# Written exercise:
Rewrite the text of all the items below, substituting "image" for every occurrence of "screenshot" and leaving everything else unchanged. Leave the pictures out of your version.

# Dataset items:
⟨
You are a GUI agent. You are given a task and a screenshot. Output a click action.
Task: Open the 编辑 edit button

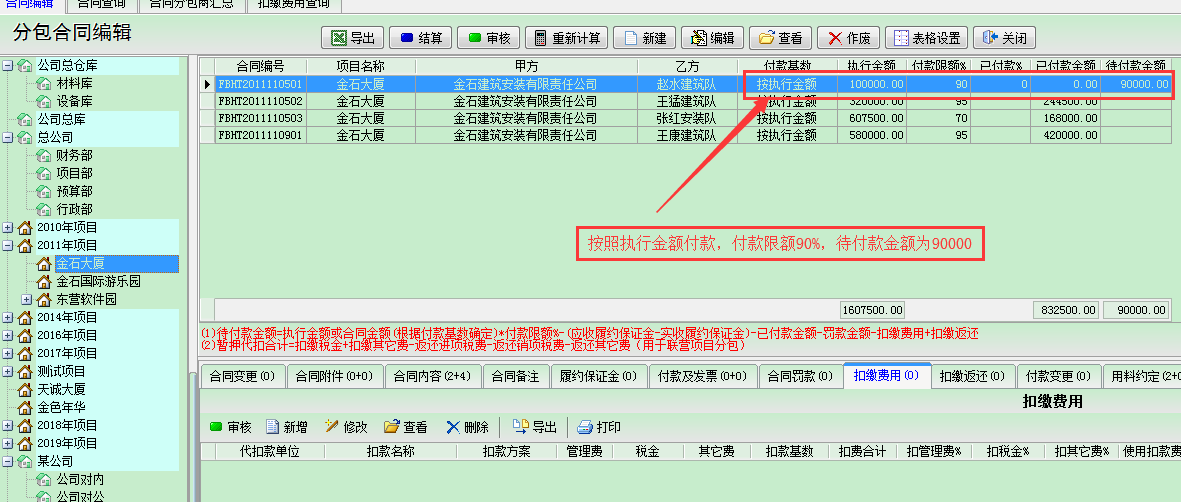coord(711,38)
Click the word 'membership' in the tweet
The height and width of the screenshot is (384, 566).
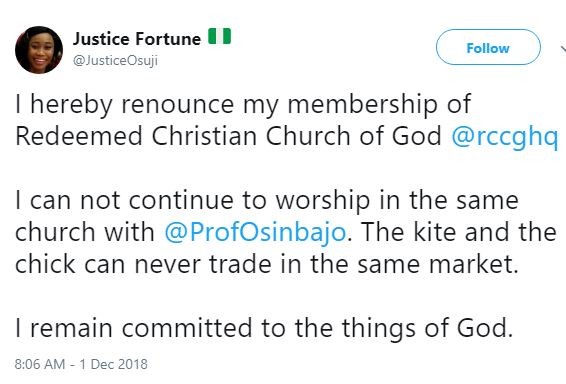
⟩
# Solution to this exercise:
You are a GUI agent. You are given a task and a image. Output a click action.
Task: Open the 编辑 edit button

coord(711,38)
Click the word 'membership' in the tweet
The height and width of the image is (384, 566).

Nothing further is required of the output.